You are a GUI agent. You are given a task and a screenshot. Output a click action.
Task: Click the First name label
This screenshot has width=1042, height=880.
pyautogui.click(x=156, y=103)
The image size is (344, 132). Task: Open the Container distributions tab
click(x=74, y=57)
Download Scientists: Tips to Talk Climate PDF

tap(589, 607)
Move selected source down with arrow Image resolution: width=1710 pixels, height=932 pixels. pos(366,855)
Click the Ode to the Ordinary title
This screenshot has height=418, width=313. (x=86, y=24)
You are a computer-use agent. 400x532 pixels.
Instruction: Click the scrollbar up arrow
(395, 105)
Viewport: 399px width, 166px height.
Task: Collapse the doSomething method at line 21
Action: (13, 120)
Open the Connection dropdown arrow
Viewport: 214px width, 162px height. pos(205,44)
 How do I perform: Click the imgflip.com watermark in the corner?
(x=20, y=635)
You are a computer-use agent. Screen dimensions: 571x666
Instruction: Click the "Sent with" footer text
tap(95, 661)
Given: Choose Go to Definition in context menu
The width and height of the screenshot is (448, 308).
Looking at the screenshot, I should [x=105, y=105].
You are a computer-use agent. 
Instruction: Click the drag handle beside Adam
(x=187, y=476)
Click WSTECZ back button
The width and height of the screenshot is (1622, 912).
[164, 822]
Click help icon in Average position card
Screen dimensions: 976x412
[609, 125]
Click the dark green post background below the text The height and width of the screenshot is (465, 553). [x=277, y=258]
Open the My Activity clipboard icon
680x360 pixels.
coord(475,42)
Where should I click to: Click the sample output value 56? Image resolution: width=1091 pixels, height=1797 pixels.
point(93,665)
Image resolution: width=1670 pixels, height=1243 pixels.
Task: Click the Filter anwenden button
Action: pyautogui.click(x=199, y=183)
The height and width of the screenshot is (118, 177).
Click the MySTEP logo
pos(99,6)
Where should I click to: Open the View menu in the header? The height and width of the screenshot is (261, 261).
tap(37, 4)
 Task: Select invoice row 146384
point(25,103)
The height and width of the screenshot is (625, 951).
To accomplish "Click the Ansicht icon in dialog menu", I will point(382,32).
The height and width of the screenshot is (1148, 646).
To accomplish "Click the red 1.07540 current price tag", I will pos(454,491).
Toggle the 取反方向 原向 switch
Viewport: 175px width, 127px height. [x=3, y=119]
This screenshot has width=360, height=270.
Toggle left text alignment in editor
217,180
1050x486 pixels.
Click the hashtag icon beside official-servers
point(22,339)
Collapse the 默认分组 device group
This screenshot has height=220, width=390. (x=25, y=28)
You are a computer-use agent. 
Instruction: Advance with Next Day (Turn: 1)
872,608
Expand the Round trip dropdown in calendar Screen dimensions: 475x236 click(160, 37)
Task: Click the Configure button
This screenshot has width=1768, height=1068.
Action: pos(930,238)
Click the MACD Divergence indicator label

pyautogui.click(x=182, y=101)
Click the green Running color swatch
● ● ● ● ●
Given exercise
Can you echo the whole listing above line for line, exactly as it appears?

Complete output
You are a GUI agent. You are given a task and a screenshot. Output a click action.
Task: Click the First name label
This screenshot has width=1042, height=880.
pyautogui.click(x=156, y=103)
The image size is (344, 132). Task: Open the Container distributions tab
click(x=74, y=57)
Download Scientists: Tips to Talk Climate PDF

tap(589, 607)
Move selected source down with arrow Image resolution: width=1710 pixels, height=932 pixels. pos(366,855)
Click the Ode to the Ordinary title
This screenshot has height=418, width=313. (x=86, y=24)
You are a computer-use agent. 400x532 pixels.
Instruction: Click the scrollbar up arrow
(395, 105)
Viewport: 399px width, 166px height.
Task: Collapse the doSomething method at line 21
Action: (13, 120)
Open the Connection dropdown arrow
Viewport: 214px width, 162px height. pos(205,44)
 How do I perform: Click the imgflip.com watermark in the corner?
(x=20, y=635)
You are a computer-use agent. Screen dimensions: 571x666
Instruction: Click the "Sent with" footer text
tap(95, 661)
Given: Choose Go to Definition in context menu
The width and height of the screenshot is (448, 308).
Looking at the screenshot, I should [x=105, y=105].
You are a computer-use agent. 
Instruction: Click the drag handle beside Adam
(x=187, y=476)
Click WSTECZ back button
The width and height of the screenshot is (1622, 912).
[164, 822]
Click help icon in Average position card
Screen dimensions: 976x412
[609, 125]
Click the dark green post background below the text The height and width of the screenshot is (465, 553). [x=277, y=258]
Open the My Activity clipboard icon
680x360 pixels.
coord(475,42)
Where should I click to: Click the sample output value 56? Image resolution: width=1091 pixels, height=1797 pixels.
point(93,665)
Image resolution: width=1670 pixels, height=1243 pixels.
Task: Click the Filter anwenden button
Action: pyautogui.click(x=199, y=183)
The height and width of the screenshot is (118, 177).
Click the MySTEP logo
pos(99,6)
Where should I click to: Open the View menu in the header? The height and width of the screenshot is (261, 261).
tap(37, 4)
 Task: Select invoice row 146384
point(25,103)
The height and width of the screenshot is (625, 951).
To accomplish "Click the Ansicht icon in dialog menu", I will point(382,32).
The height and width of the screenshot is (1148, 646).
To accomplish "Click the red 1.07540 current price tag", I will pos(454,491).
Toggle the 取反方向 原向 switch
Viewport: 175px width, 127px height. [x=3, y=119]
This screenshot has width=360, height=270.
Toggle left text alignment in editor
217,180
1050x486 pixels.
Click the hashtag icon beside official-servers
point(22,339)
Collapse the 默认分组 device group
This screenshot has height=220, width=390. (x=25, y=28)
You are a computer-use agent. 
Instruction: Advance with Next Day (Turn: 1)
872,608
Expand the Round trip dropdown in calendar Screen dimensions: 475x236 click(160, 37)
Task: Click the Configure button
This screenshot has width=1768, height=1068.
Action: pos(930,238)
Click the MACD Divergence indicator label

pyautogui.click(x=182, y=101)
Click the green Running color swatch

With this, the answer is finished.